Les propongo un juego: imaginen por un momento que no han
existido nunca ni existen ahora las salas cinematográficas, un tanto a la
manera en que el ángel de la guarda de ‘¡Qué bello es vivir!’ le proponía a
George Bailey (James Stewart) que comprobase cómo habría sido la vida de los
suyos y de su entorno si él no hubiese nacido. Frank Capra nos llevaba entonces
a la conclusión de que vale la pena vivir por nosotros mismos y por nuestros
semejantes, que ni siquiera en los momentos más negros y desesperados hay que
renunciar a ello porque todos formamos una colectividad que interactuamos entre
sí. Pues bien, salvando todas las distancias que se quieran, hagan lo propio,
cierren unos momentos los ojos y cuéntenme:
George Bailey (James Stewart) y su ángel de la guarda, en "¡Qué bello es vivir!"
¿No es cierto que si no hubieran existido las salas de cine,
su vida sería muy distinta y probablemente mucho peor? ¿Adónde habría ido de
pequeño para ver aquellos dibujos animados a los que le llevaban sus padres y
tanto le gustaban? ¿Cómo habría conseguido reunir a su pandilla de amigas y
amigos para estar juntos toda una tarde de diversión? ¿A qué lugar mejor habría
llevado a su pareja, quizá todavía incipiente, para “respirar” juntos una buena
película? ¿Qué habría hecho con sus propios hijos e hijas cuando, imperiosamente,
le pidieran salir de casa, repitiendo aquella “ceremonia” suya con sus padres?
¿En dónde buscar mejor refugio ante una tarde desapacible, una noche
tormentosa, o simplemente el deseo de sentirse al lado de personas como usted?
¿Dónde “escaparse” de una realidad a menudo fastidiosa y complicada, ante un
camino que nunca podrá ser, sin cesar, de rosas? Y así hasta el infinito…
No hace falta ponerse melancólico, ni volver a referirse a
las sugerentes e inolvidables imágenes de ‘Cinema Paradiso’. No, las salas de
cine forman parte de nuestra cotidianeidad desde hace más de un siglo, son el
elemento imprescindible de una arquitectura de la ilusión y la fantasía. Han
pasado de barracones de madera a espectaculares edificios en los años 30 hasta
llegar a unas multisalas que, tras deberse abandonar el centro de las ciudades
por la especulación inmobiliaria y los cambios en las prácticas de ocio, forman
parte fundamental de complejos comerciales de la periferia. Pero también hay
salas más pequeñas que resisten el embate, que programan con criterios de
calidad y exigencia cinéfila, que mantienen el fuego sagrado de una profesión,
la de exhibidores, cada vez más zarandeada pero que continúa en pie contra
viento y marea. Igual que la de los distribuidores independientes, que les
suministran un material “bueno, bonito y barato”.

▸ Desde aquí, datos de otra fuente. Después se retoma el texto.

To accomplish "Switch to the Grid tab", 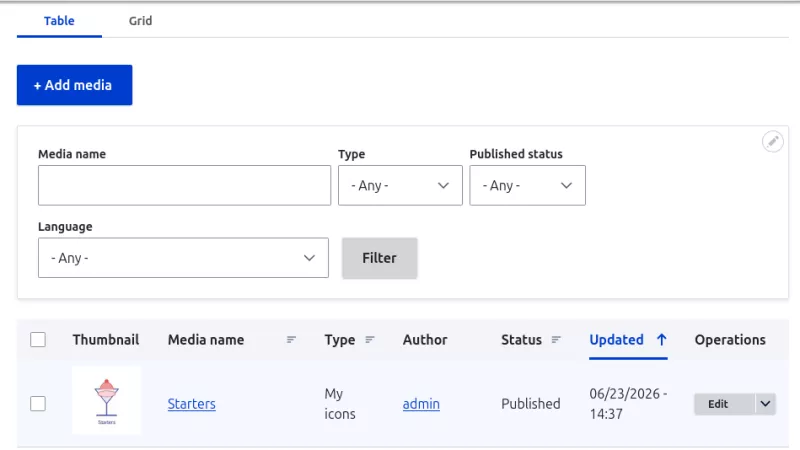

Cuando pasen estos días tan difíciles de encierro en las
casas, deseo que volvamos con entusiasmo a las salas de cine, porque van a ser
nuestra mejor terapia, nuestro imprescindible punto de encuentro para sentirnos
libres. Y para comprobar que lo que hoy tanto nos está gustando en una pantalla
pequeña multiplica su belleza al llegar a una de verdad. Además, contra lo que
se cree, los cines no son espacios cerrados, como el salón de nuestra casa o el
cuarto de estudio con el ordenador; son espacios abiertos a todos, a una
colectividad que asiste en silencio y en oscuridad a las historias que componen
esos haces de luz que nos absorben y fascinan. Algo que se ha definido como una
“misa laica”, con los espectadores como ministros y fieles de un culto que a ellos
les pertenece y, como a ellos, a millones de otras personas en locales
similares. Lugares donde siempre podremos encontrar aquella mirada primigenia
de la Ana Torrent de ‘El espíritu de la colmena’.
Ana (Ana Torrent), extasiada ante la visión de "Frankenstein"
E incluso, esperen un momento, desde las butacas de las salas
de cine se divisa a menudo la Luna llena, el pico más alto del universo o la
inmensidad del mar, por muy en tierra firme que nos hallemos… Por favor, fíjense
bien.
(Publicado en "El Norte de Castilla", de Valladolid, 5 de abril de 2020).